WHAT YOU ARE ASKED TO DO
Below is a listing with pictures in it; transcribe exactly the lines from the one that has "Check the Directors" through the one that has "Image resolution: width=581", and omit those pictures.

RECORD EXCERPTS
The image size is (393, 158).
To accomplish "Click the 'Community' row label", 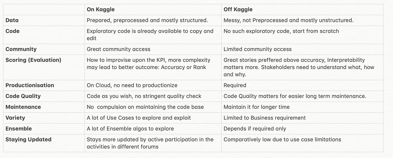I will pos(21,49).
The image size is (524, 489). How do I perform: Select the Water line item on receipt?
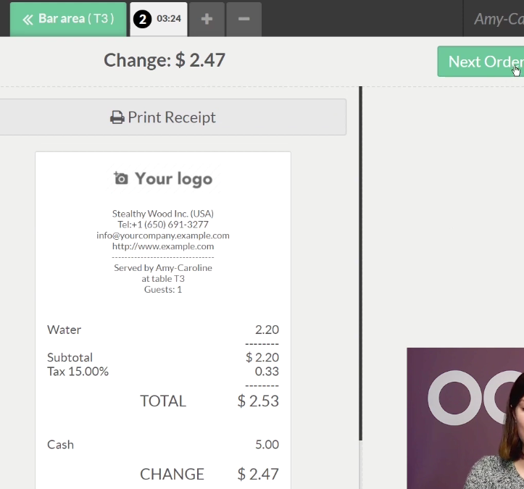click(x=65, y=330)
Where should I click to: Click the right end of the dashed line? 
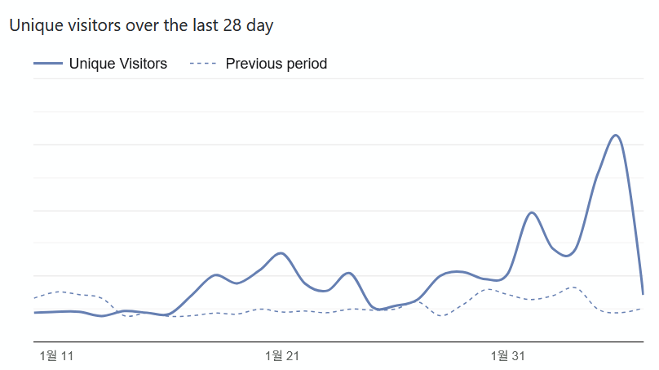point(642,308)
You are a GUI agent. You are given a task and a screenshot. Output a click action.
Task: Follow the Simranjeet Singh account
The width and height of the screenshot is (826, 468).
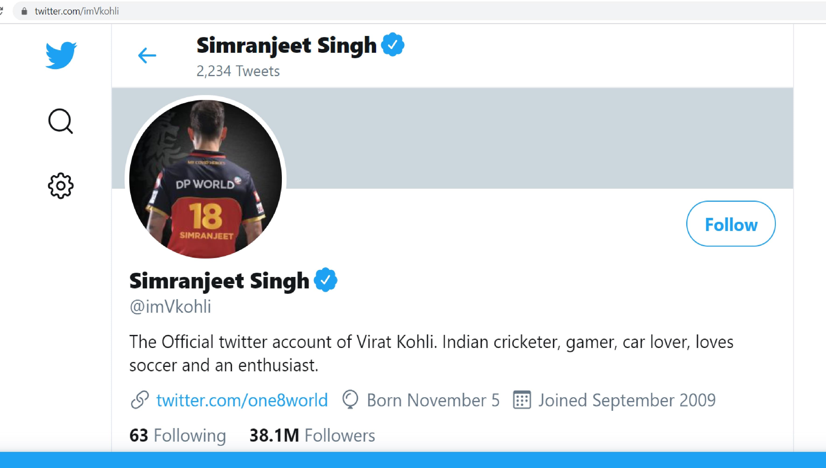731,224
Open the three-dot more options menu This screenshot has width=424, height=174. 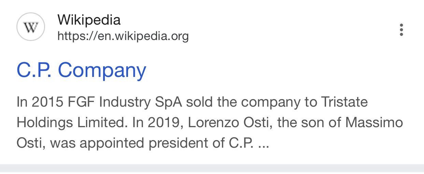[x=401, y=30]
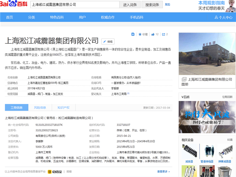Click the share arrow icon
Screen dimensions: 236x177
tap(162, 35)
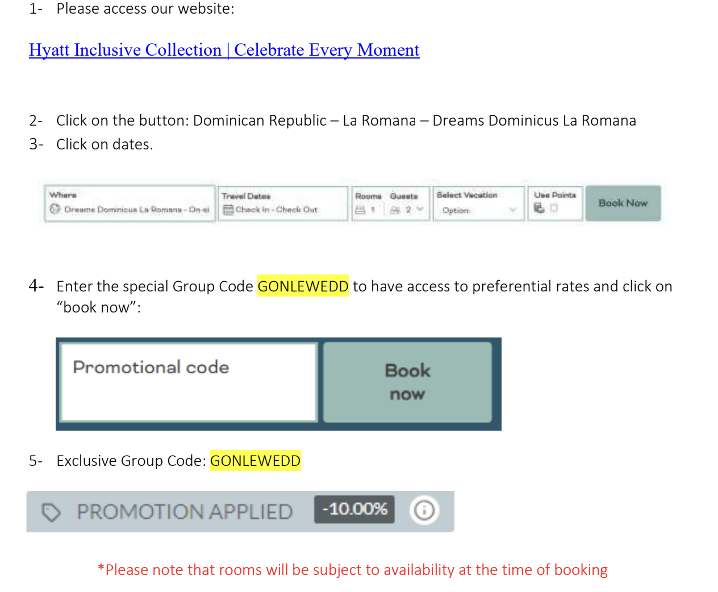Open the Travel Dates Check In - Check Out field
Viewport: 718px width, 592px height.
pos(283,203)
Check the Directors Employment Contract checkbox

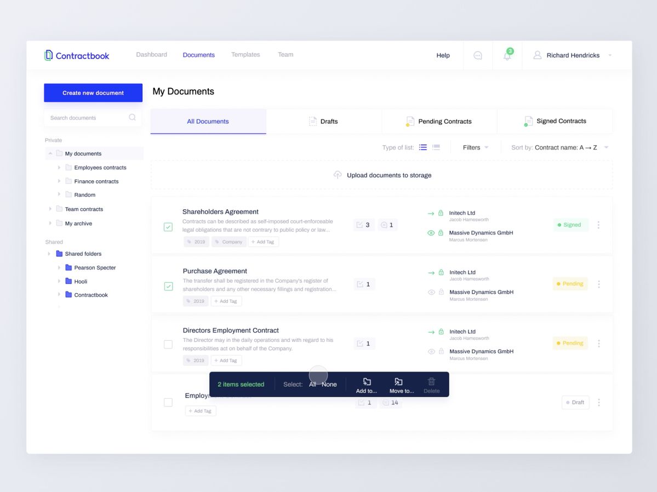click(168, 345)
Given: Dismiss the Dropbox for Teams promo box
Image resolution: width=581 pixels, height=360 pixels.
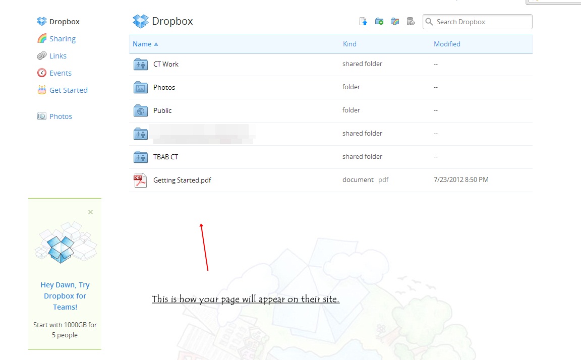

* * *

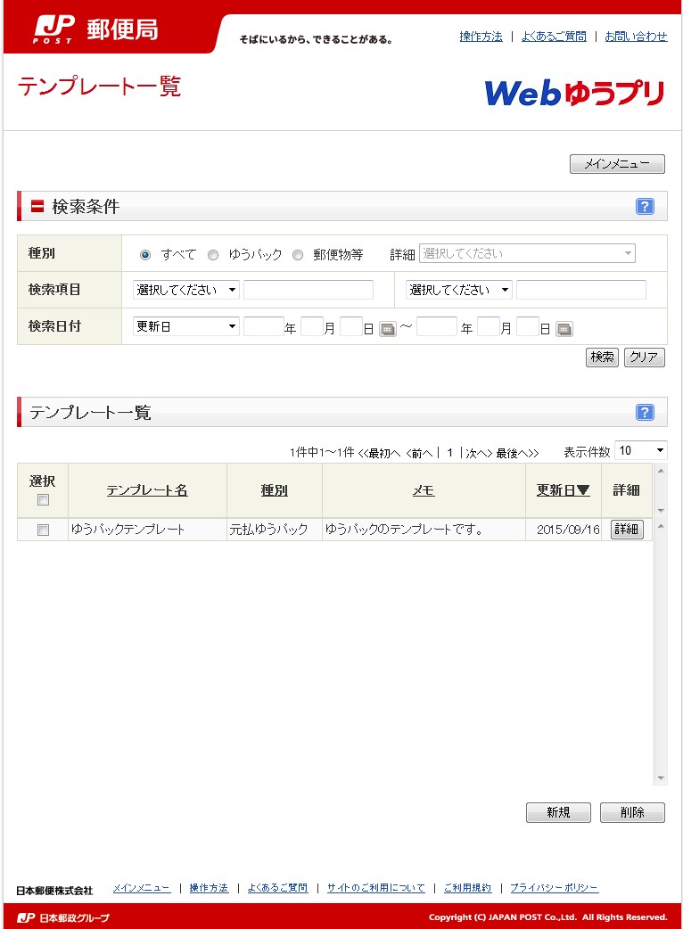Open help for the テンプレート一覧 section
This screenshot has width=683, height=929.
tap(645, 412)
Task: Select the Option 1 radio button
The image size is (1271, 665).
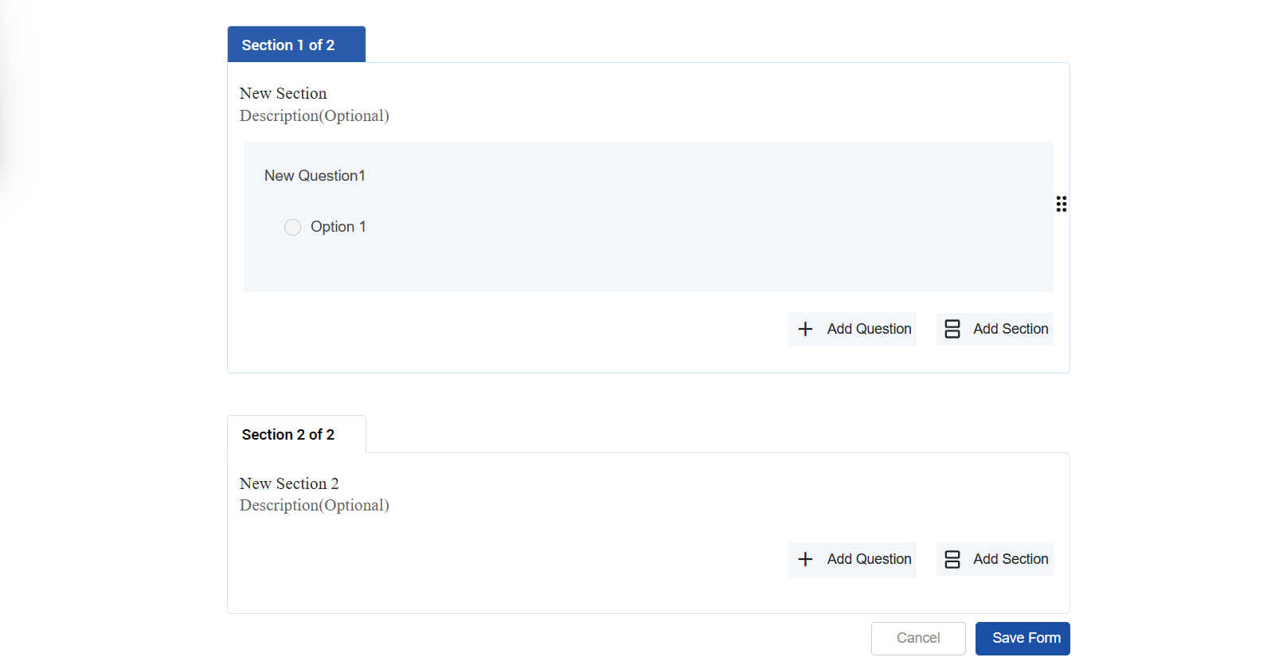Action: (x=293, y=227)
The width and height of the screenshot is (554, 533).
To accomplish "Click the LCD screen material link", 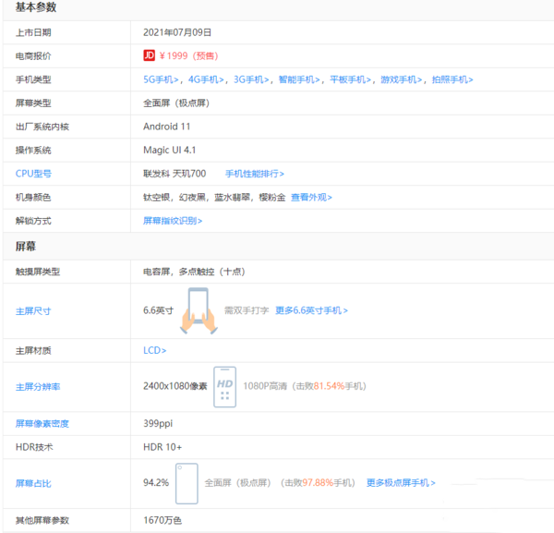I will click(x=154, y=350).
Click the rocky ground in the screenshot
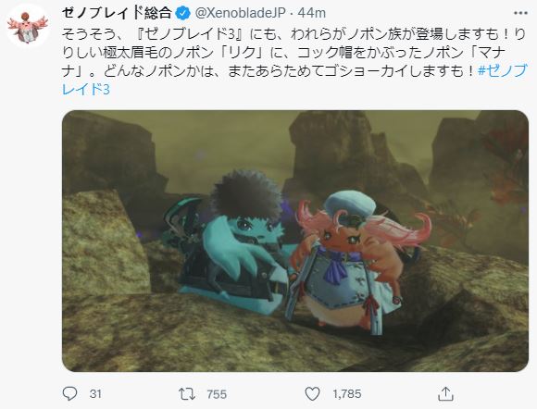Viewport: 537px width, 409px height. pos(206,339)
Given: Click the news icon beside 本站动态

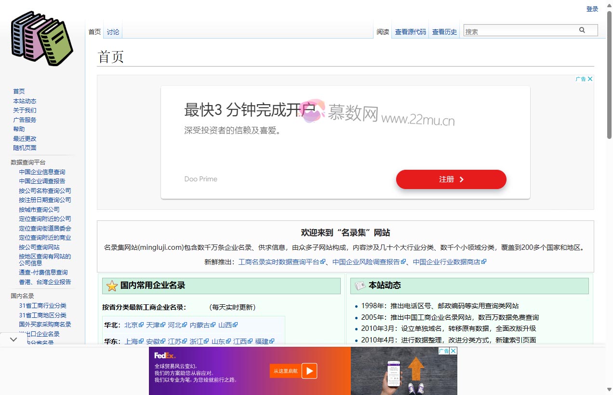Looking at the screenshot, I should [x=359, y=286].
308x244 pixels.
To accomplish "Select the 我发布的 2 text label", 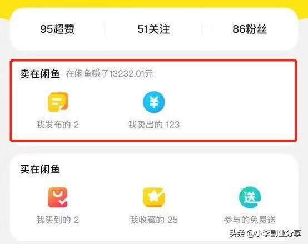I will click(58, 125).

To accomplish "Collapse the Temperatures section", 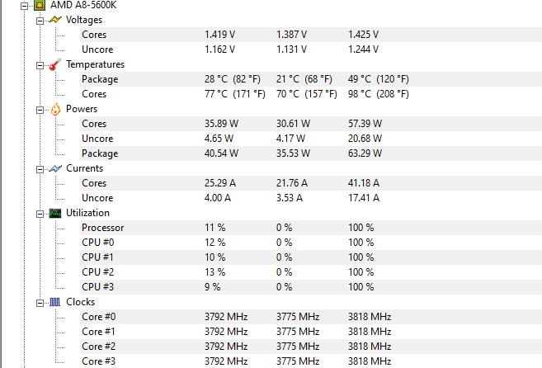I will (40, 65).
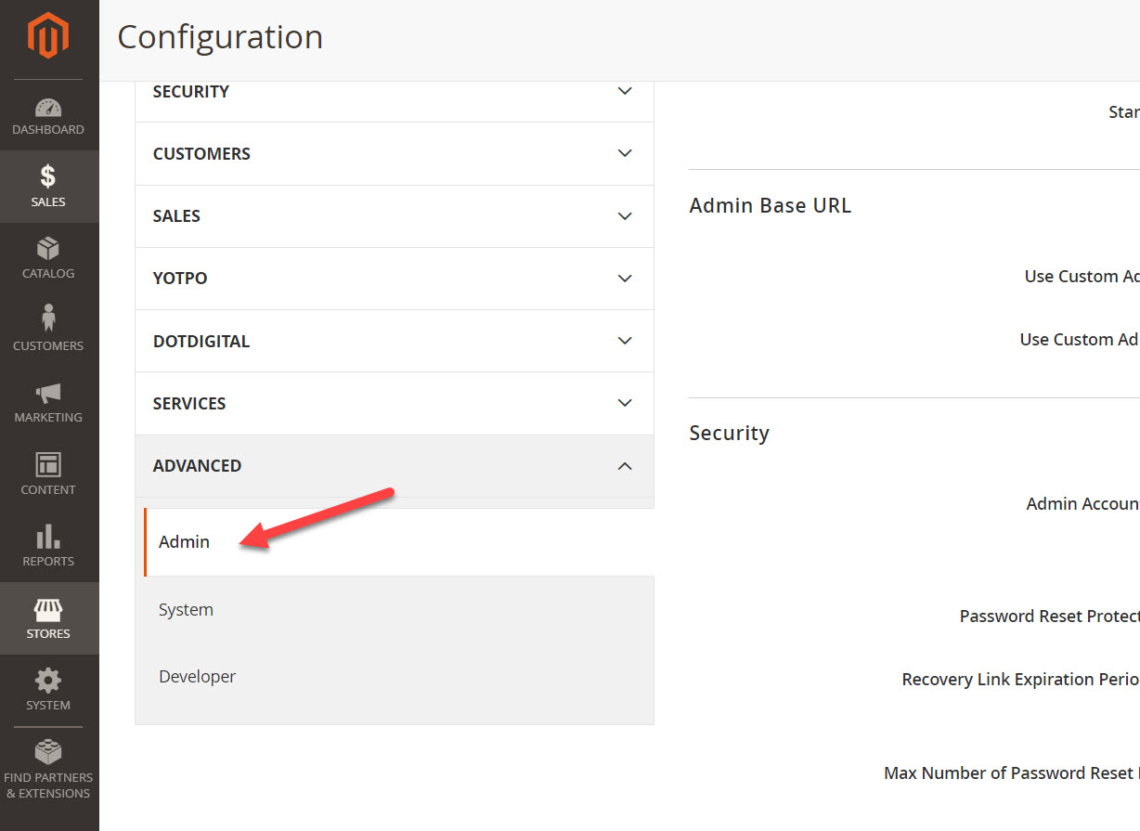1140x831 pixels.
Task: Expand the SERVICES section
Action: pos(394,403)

PROBLEM SOLUTION
Check the Directors Employment Contract checkbox

click(168, 345)
Given: Dismiss the Dropbox for Teams promo box
Image resolution: width=581 pixels, height=360 pixels.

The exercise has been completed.